> _Task directions_
Your response should consist of the entries below, reproduced exactly and without their images.

> _Stored items_
((

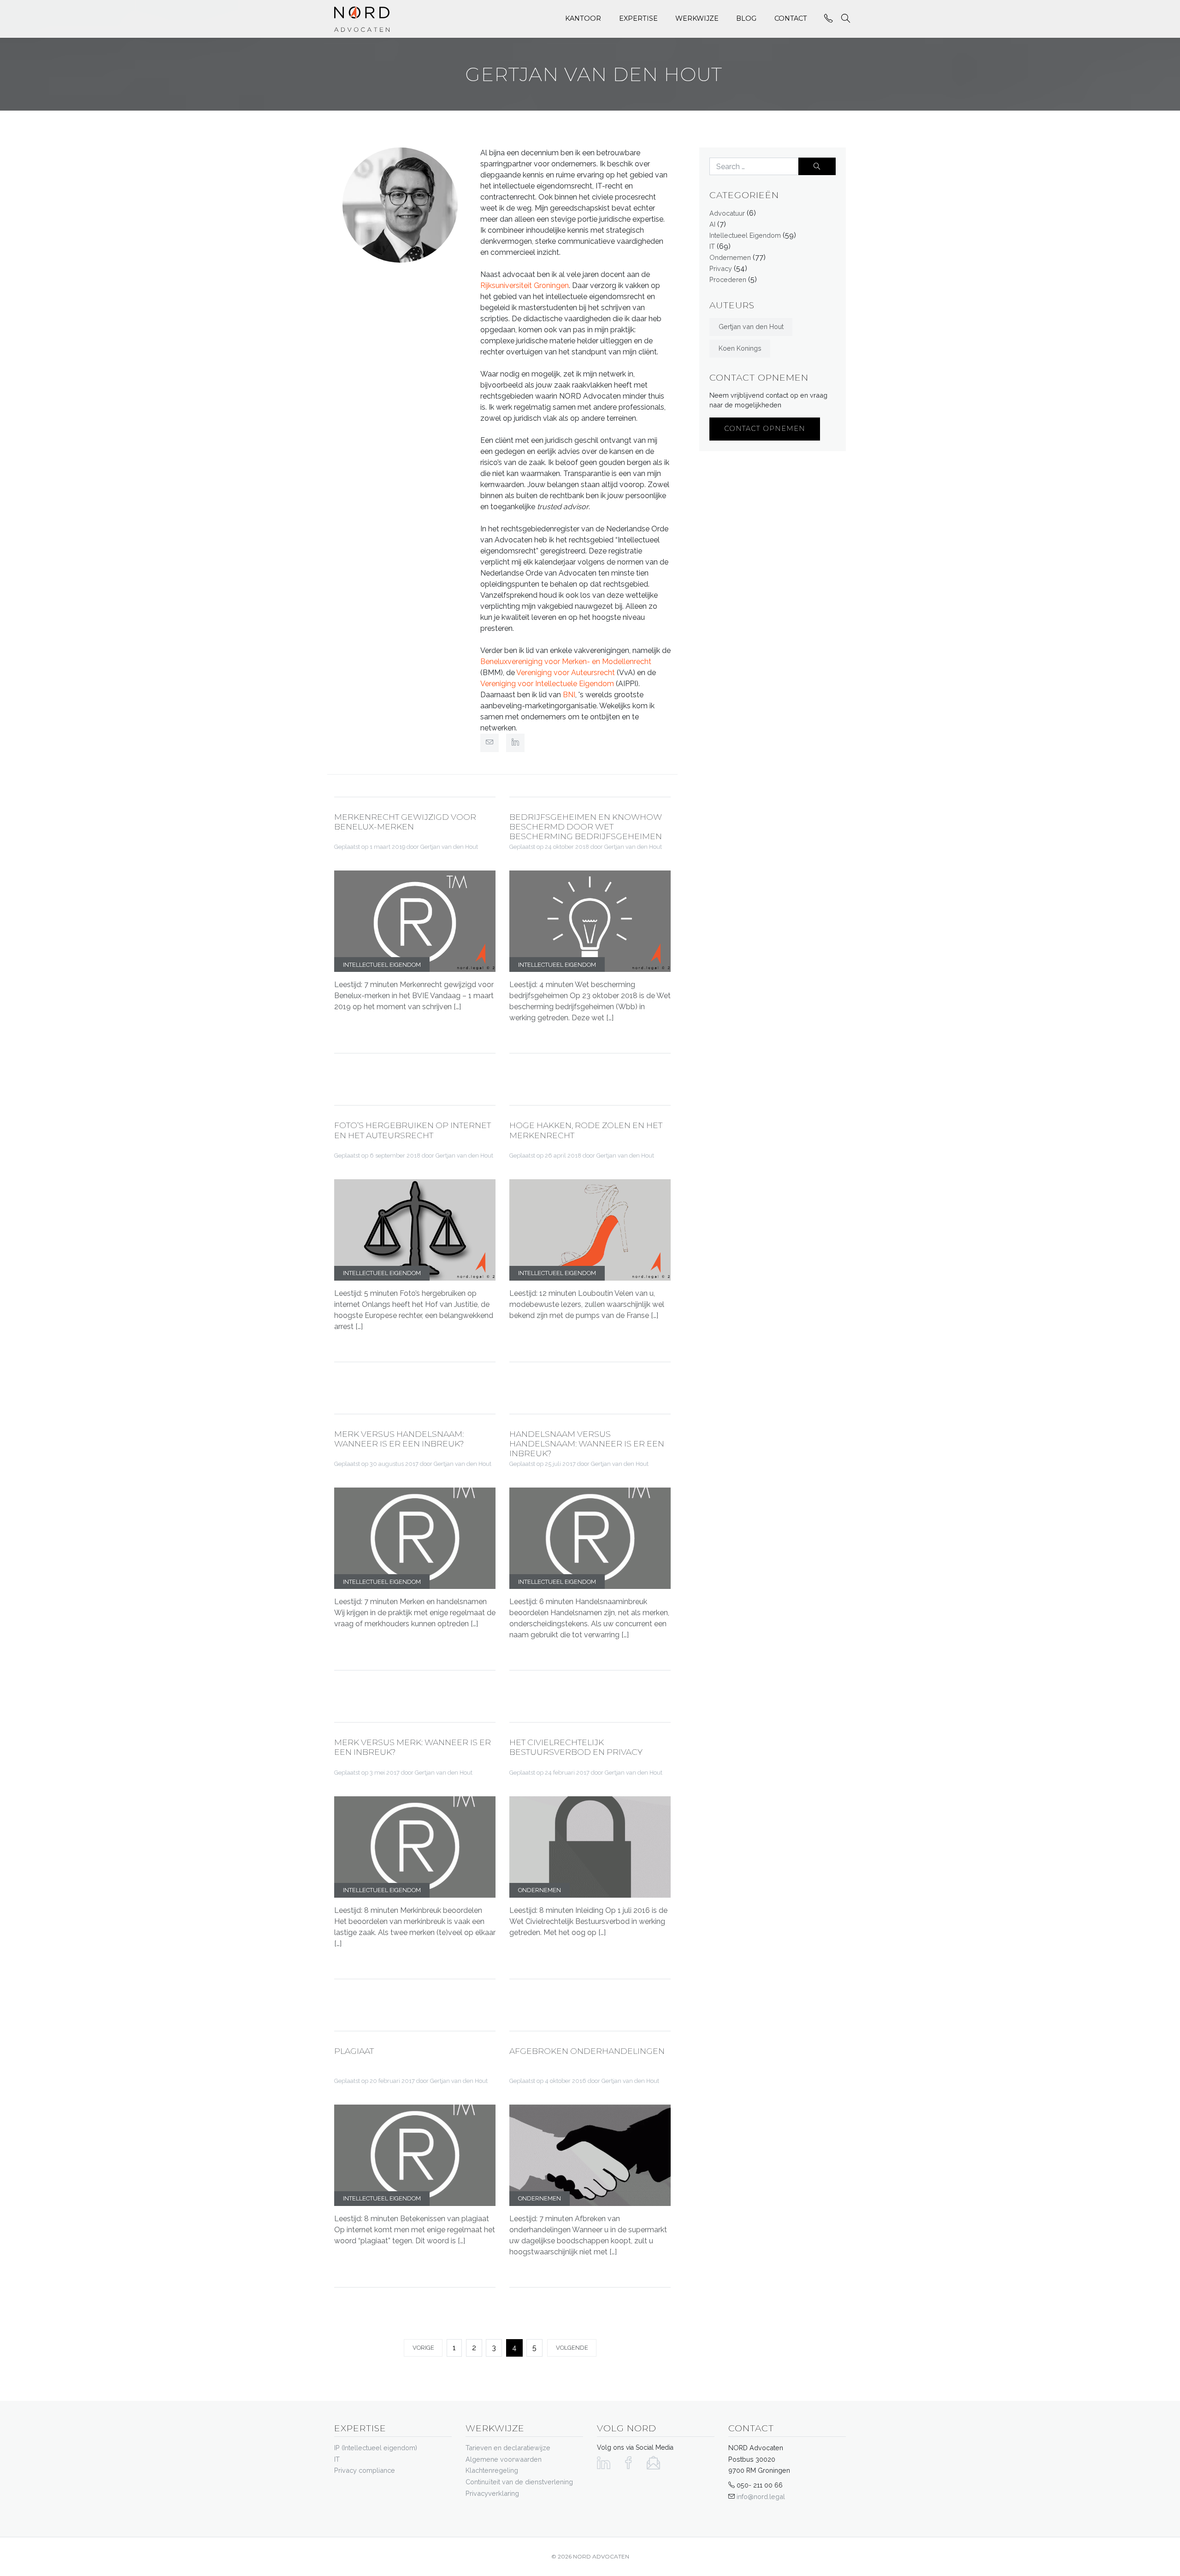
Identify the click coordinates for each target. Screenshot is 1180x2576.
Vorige (423, 2347)
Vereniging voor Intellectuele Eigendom (547, 683)
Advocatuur (727, 213)
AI (712, 224)
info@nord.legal (761, 2496)
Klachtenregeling (492, 2470)
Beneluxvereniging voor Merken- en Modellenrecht (565, 661)
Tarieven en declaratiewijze (508, 2448)
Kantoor (583, 18)
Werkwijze (697, 18)
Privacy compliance (364, 2470)
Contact (790, 18)
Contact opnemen (764, 428)
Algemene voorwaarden (504, 2459)
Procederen (727, 279)
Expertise (638, 18)
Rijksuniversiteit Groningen (524, 285)
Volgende (572, 2347)
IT (712, 246)
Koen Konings (740, 348)
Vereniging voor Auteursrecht (565, 672)
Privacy (720, 268)
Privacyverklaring (492, 2493)
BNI (569, 694)
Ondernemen (730, 257)
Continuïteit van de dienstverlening (519, 2482)
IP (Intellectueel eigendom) (375, 2448)
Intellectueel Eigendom (745, 235)
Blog (746, 18)
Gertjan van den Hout (751, 326)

))

> _Reply_
Identify the click coordinates for each target. Screenshot is 1180x2576.
Vorige (423, 2347)
Vereniging voor Intellectuele Eigendom (547, 683)
Advocatuur (727, 213)
AI (712, 224)
info@nord.legal (761, 2496)
Klachtenregeling (492, 2470)
Beneluxvereniging voor Merken- en Modellenrecht (565, 661)
Tarieven en declaratiewijze (508, 2448)
Kantoor (583, 18)
Werkwijze (697, 18)
Privacy compliance (364, 2470)
Contact (790, 18)
Contact opnemen (764, 428)
Algemene voorwaarden (504, 2459)
Procederen (727, 279)
Expertise (638, 18)
Rijksuniversiteit Groningen (524, 285)
Volgende (572, 2347)
IT (712, 246)
Koen Konings (740, 348)
Vereniging voor Auteursrecht (565, 672)
Privacy (720, 268)
Privacyverklaring (492, 2493)
BNI (569, 694)
Ondernemen (730, 257)
Continuïteit van de dienstverlening (519, 2482)
IP (Intellectueel eigendom) (375, 2448)
Intellectueel Eigendom (745, 235)
Blog (746, 18)
Gertjan van den Hout (751, 326)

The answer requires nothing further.